_WORK TO COMPLETE_
Your answer should be the lines from the one containing "[Follow on Facebook] (33, 2042)" through the final line below, copied exactly.

_RECORDS TO USE_
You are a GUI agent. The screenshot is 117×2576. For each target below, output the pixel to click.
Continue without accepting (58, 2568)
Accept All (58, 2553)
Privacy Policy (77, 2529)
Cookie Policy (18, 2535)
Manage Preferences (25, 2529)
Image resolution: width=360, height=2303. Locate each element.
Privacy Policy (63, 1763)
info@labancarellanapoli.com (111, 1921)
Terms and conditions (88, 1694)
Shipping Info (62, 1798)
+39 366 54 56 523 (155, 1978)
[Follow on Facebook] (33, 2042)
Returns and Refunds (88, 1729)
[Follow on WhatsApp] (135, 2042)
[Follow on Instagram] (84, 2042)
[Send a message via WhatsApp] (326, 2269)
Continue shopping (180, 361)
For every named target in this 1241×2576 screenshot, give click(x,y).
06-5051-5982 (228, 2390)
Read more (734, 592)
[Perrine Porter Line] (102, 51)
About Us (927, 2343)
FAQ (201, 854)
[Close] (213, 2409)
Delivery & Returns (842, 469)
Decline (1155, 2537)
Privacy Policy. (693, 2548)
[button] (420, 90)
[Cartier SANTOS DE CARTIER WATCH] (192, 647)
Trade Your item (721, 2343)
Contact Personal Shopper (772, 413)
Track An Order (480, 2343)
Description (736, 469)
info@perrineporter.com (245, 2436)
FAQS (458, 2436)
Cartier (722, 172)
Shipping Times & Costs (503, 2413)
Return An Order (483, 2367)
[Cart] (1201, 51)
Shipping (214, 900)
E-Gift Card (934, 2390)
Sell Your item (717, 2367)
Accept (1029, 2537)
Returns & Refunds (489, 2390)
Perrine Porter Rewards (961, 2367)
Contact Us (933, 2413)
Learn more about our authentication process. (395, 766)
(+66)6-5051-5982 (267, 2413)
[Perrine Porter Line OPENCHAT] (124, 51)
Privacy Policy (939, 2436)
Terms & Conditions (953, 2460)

_TASK RESULT_
[Follow on Facebook] (33, 2042)
Returns and Refunds (88, 1729)
[Follow on WhatsApp] (135, 2042)
[Follow on Instagram] (84, 2042)
[Send a message via WhatsApp] (326, 2269)
Continue shopping (180, 361)
For every named target in this 1241×2576 screenshot, give click(x,y).
06-5051-5982 (228, 2390)
Read more (734, 592)
[Perrine Porter Line] (102, 51)
About Us (927, 2343)
FAQ (201, 854)
[Close] (213, 2409)
Delivery & Returns (842, 469)
Decline (1155, 2537)
Privacy Policy. (693, 2548)
[button] (420, 90)
[Cartier SANTOS DE CARTIER WATCH] (192, 647)
Trade Your item (721, 2343)
Contact Personal Shopper (772, 413)
Track An Order (480, 2343)
Description (736, 469)
info@perrineporter.com (245, 2436)
FAQS (458, 2436)
Cartier (722, 172)
Shipping Times & Costs (503, 2413)
Return An Order (483, 2367)
[Cart] (1201, 51)
Shipping (214, 900)
E-Gift Card (934, 2390)
Sell Your item (717, 2367)
Accept (1029, 2537)
Returns & Refunds (489, 2390)
Perrine Porter Rewards (961, 2367)
Contact Us (933, 2413)
Learn more about our authentication process. (395, 766)
(+66)6-5051-5982 (267, 2413)
[Perrine Porter Line OPENCHAT] (124, 51)
Privacy Policy (939, 2436)
Terms & Conditions (953, 2460)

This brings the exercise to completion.